GIVEN EXERCISE> Rewrite the records from the first line through the line holding "Presse (130, 483)", inclusive, requests included, and offset each coordinate in the answers by adding 83 to both numbers.

==========

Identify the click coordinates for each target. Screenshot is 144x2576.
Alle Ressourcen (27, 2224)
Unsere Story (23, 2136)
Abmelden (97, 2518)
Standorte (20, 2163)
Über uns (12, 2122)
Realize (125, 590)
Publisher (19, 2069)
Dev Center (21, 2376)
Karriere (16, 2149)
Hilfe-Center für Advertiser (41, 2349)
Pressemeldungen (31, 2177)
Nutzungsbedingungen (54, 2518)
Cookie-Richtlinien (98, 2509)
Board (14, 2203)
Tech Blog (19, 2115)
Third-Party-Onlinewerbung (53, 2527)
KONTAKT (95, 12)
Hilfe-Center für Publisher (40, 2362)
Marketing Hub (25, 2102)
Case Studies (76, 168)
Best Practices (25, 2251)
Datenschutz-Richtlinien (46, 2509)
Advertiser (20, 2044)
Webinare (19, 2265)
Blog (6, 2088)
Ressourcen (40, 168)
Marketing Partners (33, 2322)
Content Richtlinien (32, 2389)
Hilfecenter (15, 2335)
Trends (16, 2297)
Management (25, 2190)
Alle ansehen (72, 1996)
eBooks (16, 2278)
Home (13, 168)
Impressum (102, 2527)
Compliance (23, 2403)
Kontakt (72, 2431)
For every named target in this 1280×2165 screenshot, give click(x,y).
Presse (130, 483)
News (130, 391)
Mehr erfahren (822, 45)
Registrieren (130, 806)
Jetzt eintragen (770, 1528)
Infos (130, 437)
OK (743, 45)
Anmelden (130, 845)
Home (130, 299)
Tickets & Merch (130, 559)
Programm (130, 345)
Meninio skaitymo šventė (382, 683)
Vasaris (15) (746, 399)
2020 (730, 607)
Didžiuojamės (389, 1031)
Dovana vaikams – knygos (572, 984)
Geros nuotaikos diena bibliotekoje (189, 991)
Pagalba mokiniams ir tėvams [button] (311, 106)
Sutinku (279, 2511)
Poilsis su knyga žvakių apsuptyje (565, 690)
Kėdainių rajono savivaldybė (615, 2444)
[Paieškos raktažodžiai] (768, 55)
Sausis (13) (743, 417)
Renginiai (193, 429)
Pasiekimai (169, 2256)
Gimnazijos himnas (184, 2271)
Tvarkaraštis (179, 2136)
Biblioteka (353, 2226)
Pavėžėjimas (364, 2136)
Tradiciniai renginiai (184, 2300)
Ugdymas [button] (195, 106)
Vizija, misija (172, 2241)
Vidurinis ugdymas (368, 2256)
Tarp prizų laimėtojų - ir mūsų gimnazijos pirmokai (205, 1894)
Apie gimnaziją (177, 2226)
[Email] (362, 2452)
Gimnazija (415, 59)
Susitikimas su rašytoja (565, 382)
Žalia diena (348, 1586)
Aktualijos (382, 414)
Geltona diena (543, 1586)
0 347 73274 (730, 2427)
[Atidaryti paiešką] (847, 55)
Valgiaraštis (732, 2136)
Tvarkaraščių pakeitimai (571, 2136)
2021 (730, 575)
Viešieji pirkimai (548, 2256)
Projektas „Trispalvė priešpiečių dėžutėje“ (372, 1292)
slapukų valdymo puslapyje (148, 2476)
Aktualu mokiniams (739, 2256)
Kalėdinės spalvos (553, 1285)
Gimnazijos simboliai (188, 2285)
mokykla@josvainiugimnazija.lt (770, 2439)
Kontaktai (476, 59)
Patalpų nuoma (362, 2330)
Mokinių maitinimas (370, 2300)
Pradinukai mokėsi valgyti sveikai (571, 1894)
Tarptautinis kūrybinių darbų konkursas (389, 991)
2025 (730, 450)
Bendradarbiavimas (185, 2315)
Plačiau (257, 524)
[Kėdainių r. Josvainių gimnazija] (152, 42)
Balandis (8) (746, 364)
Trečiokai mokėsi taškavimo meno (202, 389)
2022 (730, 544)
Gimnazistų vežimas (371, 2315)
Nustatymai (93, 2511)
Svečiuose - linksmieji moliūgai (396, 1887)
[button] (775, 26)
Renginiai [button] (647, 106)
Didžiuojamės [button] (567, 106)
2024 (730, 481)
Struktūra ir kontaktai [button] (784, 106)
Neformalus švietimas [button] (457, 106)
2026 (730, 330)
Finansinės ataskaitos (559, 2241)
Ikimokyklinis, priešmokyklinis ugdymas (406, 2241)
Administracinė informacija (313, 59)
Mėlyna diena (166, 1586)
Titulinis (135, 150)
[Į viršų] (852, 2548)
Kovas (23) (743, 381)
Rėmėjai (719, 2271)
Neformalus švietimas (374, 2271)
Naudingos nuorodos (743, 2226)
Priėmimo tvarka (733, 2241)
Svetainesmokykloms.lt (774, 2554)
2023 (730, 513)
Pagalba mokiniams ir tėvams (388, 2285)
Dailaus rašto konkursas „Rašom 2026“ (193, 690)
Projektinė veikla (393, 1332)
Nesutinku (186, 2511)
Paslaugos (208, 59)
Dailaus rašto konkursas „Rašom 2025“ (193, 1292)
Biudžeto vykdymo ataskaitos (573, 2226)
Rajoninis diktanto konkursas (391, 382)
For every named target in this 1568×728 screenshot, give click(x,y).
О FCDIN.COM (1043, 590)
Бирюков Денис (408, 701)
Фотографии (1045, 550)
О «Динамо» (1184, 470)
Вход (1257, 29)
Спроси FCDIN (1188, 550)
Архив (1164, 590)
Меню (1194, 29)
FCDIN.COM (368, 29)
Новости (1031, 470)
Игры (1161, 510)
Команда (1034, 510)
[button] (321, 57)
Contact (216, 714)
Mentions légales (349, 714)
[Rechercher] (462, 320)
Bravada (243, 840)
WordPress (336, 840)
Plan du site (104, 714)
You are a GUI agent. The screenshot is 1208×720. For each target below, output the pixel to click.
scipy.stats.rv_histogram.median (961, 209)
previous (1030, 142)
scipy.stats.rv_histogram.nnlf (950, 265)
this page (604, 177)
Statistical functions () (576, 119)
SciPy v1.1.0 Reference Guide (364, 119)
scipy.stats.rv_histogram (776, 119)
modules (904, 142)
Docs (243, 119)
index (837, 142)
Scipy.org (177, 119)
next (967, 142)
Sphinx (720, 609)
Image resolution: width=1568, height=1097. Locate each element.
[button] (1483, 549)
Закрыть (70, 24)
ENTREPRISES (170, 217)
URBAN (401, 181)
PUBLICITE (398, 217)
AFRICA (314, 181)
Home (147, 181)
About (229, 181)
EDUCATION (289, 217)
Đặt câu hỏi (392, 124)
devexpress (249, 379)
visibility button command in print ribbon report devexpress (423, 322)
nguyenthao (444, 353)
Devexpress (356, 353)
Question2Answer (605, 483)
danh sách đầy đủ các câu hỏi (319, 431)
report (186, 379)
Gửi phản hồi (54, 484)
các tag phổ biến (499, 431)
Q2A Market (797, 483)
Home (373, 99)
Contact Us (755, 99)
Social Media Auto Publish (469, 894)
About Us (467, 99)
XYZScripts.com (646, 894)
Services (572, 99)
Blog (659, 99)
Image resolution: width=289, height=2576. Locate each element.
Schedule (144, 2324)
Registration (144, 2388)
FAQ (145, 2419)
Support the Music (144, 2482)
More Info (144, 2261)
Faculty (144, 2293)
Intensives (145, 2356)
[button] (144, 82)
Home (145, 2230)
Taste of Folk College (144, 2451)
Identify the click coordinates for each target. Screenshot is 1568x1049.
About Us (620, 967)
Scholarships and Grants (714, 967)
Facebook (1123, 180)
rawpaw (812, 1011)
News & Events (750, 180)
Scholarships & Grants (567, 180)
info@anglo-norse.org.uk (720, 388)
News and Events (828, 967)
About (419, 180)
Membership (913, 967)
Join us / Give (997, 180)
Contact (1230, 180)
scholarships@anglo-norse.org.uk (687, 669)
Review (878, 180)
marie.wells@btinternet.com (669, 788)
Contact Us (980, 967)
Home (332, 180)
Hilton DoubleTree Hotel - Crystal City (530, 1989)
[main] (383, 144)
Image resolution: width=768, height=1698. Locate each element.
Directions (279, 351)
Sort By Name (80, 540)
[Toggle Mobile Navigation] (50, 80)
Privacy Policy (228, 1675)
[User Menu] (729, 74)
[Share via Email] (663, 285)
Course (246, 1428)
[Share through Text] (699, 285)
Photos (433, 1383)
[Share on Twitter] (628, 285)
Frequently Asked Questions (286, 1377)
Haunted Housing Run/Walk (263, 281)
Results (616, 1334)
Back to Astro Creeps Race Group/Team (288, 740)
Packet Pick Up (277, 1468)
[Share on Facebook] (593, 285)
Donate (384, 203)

==========

OUTPUT FOR THIS TASK>
Identify the click coordinates for each target. Screenshot is 144x2576.
Alle Ressourcen (110, 2307)
Unsere Story (106, 2219)
Abmelden (180, 2601)
Standorte (103, 2246)
Über uns (95, 2205)
Realize (208, 673)
Publisher (102, 2152)
Dev Center (104, 2459)
Karriere (99, 2232)
Hilfe-Center für Advertiser (124, 2432)
Pressemeldungen (114, 2260)
Nutzungsbedingungen (137, 2601)
Cookie-Richtlinien (181, 2592)
Board (97, 2286)
Tech Blog (102, 2198)
Third-Party-Onlinewerbung (136, 2610)
KONTAKT (178, 95)
Hilfe-Center für Publisher (123, 2445)
Marketing Hub (108, 2185)
Case Studies (159, 251)
Best Practices (108, 2334)
Datenschutz-Richtlinien (129, 2592)
Advertiser (103, 2127)
Webinare (102, 2348)
Blog (89, 2171)
Ressourcen (123, 251)
Marketing Partners (116, 2405)
Content Richtlinien (115, 2472)
Hilfecenter (98, 2418)
Trends (99, 2380)
Management (108, 2273)
Alle ansehen (155, 2079)
eBooks (99, 2361)
Home (96, 251)
Impressum (185, 2610)
Compliance (106, 2486)
Kontakt (155, 2514)
For every named target in this 1280×2165 screenshot, give click(x,y).
Presse (213, 566)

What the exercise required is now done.